This work has been obsoleted by the SDTH data model, which can be queried in terms of prov concepts.
This repository goes over the ProvONE-SDTL Data Model.
The purpose of the data model is to take information that's represented in SDTL and transform it into the ProvONE data model, allowing queries to be made using ProvONE syntax.
Target Queries:
All of these queries can be restated in terms of ProvONE
One of the main goals of specifying an identifier scheme is to ensure more human readable identifiers. This is particularly important for reading query results. The naming convention for identifiers was taken from the Patterned URIs
section in Linked Data Patterns.
The general form is,
#camelCaseClass/{current_type_count}
. where {current_type_count}
is the
count of the particular object.
Every object should have an rdfs:label
when possible & appropriate.
The top level provone:Workflow and provone:Execution object can have pre-defined labels because they represent unique nodes with a specific purpose.
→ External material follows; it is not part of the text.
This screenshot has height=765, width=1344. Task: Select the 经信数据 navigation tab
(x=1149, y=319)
Script level provone:Program & provone:Execution object also have labels, letting any query-er know that they're observing entities that resemble script files.
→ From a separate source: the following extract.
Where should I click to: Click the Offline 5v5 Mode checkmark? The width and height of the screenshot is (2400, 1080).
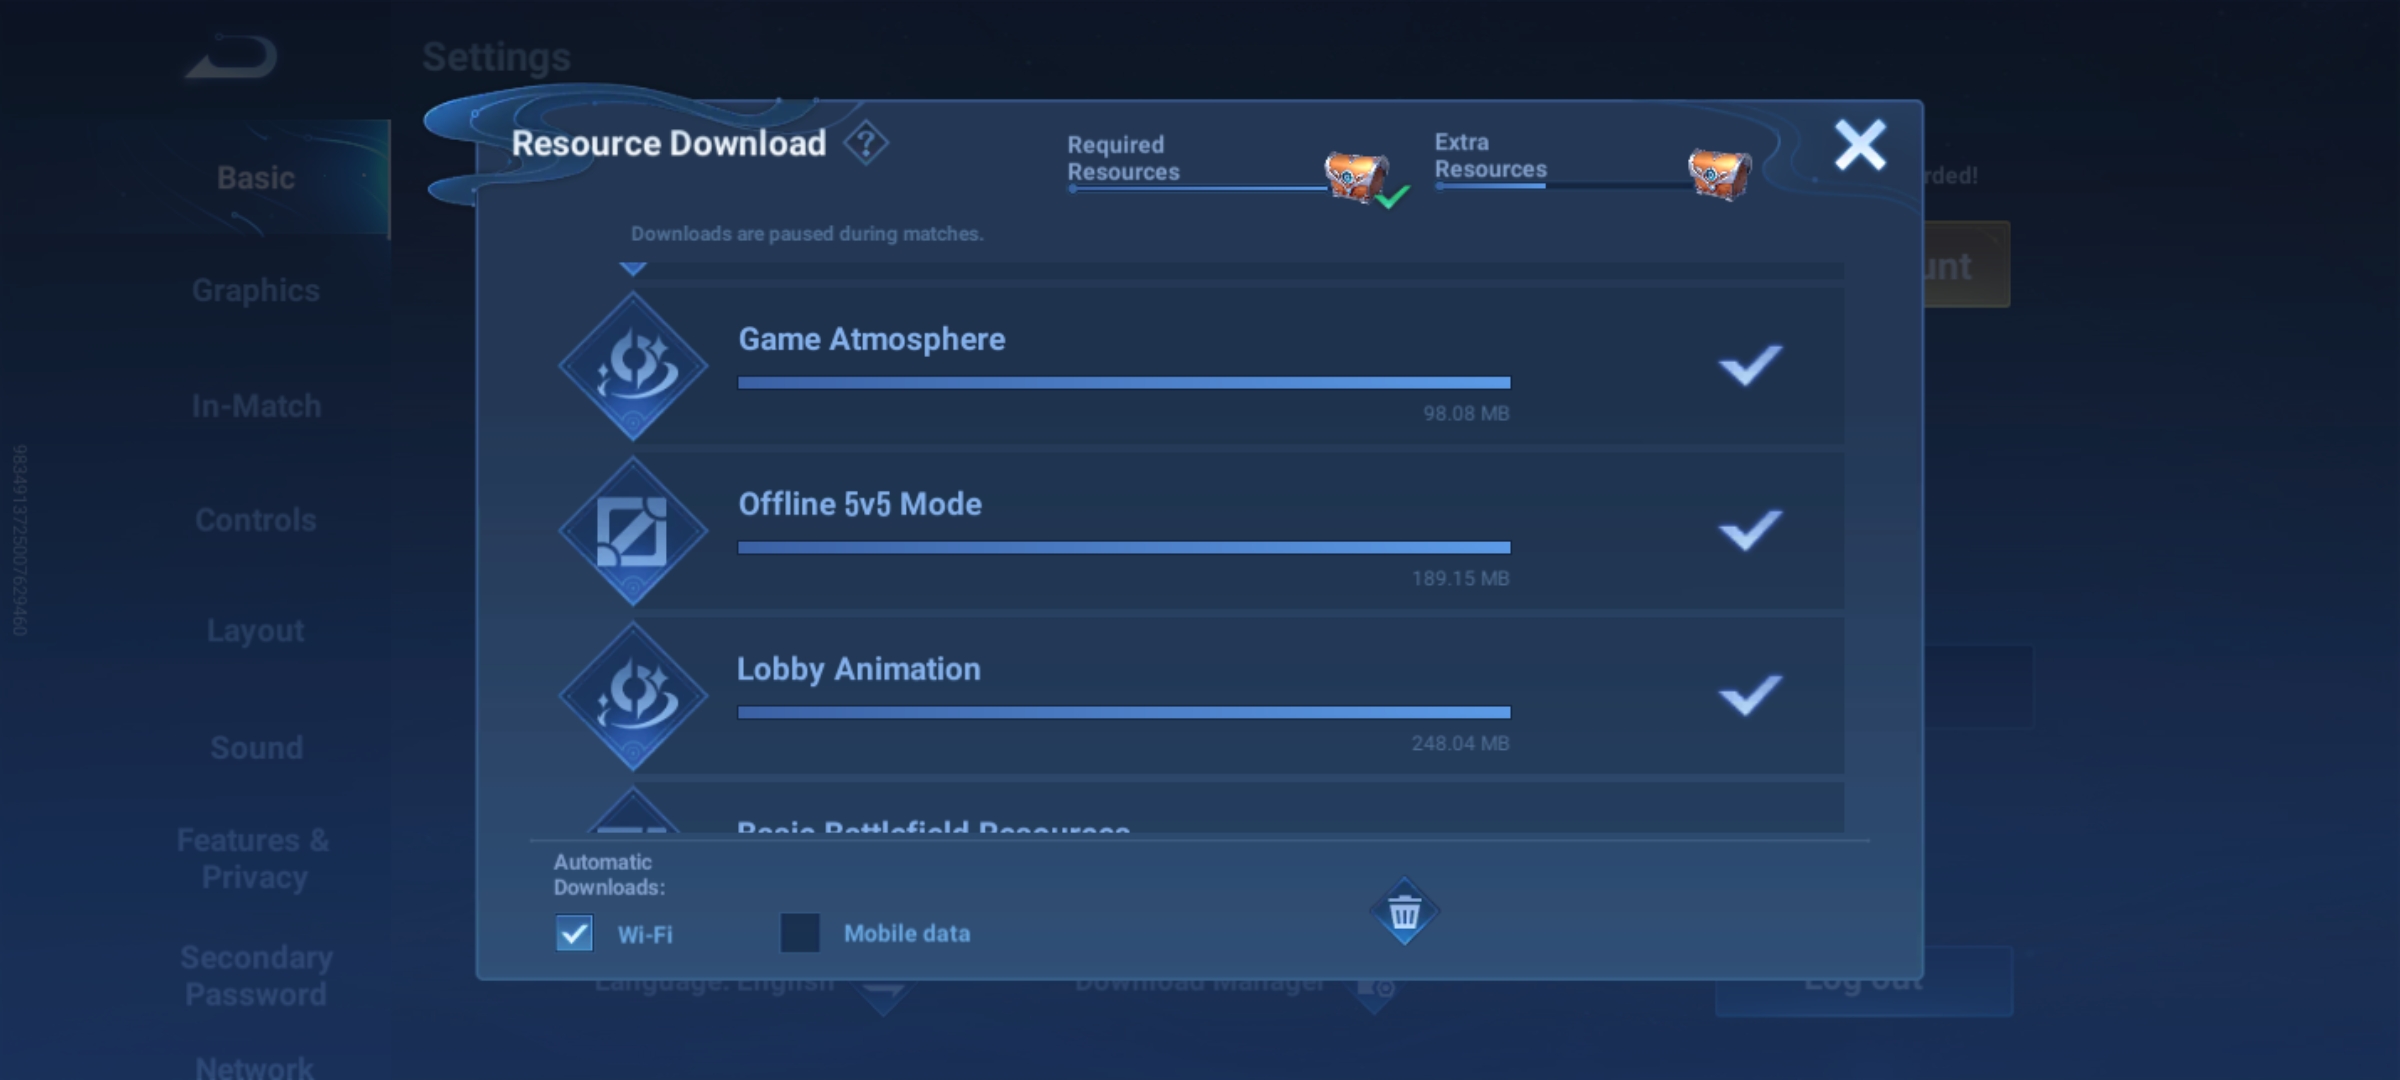pos(1750,530)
The target format is JSON-LD; rdflib has a plugin for turning its graph model into JSON-LD. Turtle is still the easiest to parse by eye, so the examples in this document are provided in Turtle. Examples in the examples/
directory are in both Turtle and JSON-LD.
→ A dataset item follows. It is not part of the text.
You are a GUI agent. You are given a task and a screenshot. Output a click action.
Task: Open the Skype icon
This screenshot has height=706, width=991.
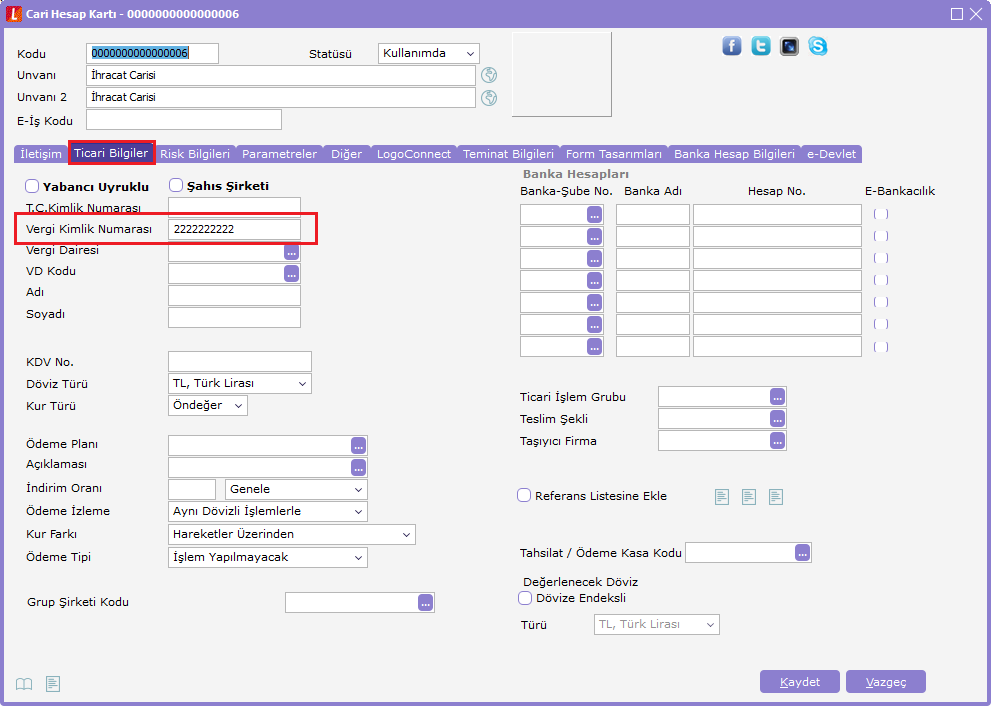tap(818, 46)
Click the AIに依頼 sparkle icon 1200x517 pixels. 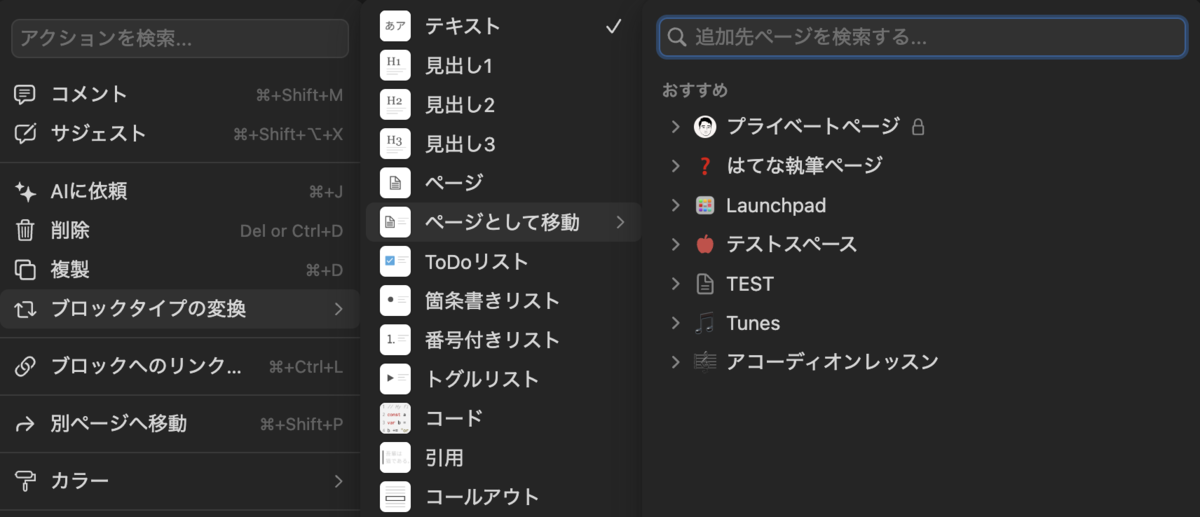[25, 192]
Because the model is centered around ProvONE queries targeting questions about data flow, the underlying architecture is predominantly ProvONE.
ProvONE has the ability to represent workflows and collections of executions, provone:Workflow
& provone:Exection
. These are most commonly used to represent the execution of a series of scripts, or the existence of a series. Note that these are unordered.
Every ProvONE representation will have a similar outer structure for representing the collection of scripts. Prospective provenance collects each script-representing-node under a provone:Workflow; retrospective provenance collects each script-execution-node under a provone:Execution.
Every prospective model will have a provone:Program that represents the script that was parsed by C2Metadata and a provone:Workflow that the script belongs to. Every script-level provone:Program is attached to the provone:Workflow.
Consider two source files in a single data package. A single provone:Workflow
object contains both nodes that represent the file.
Every retrospective model will have a provone:Execution that represents the hypothetical execution of a script that was parsed by C2Metadata. Every provone:Execution object that represents a script will be attached to the top level provone:Execution
Retrospective provenance is described similarly. In this case however, there is no specific type to denote a 'collection' of executions. Instead, wasPartOf can be used to denote grouping.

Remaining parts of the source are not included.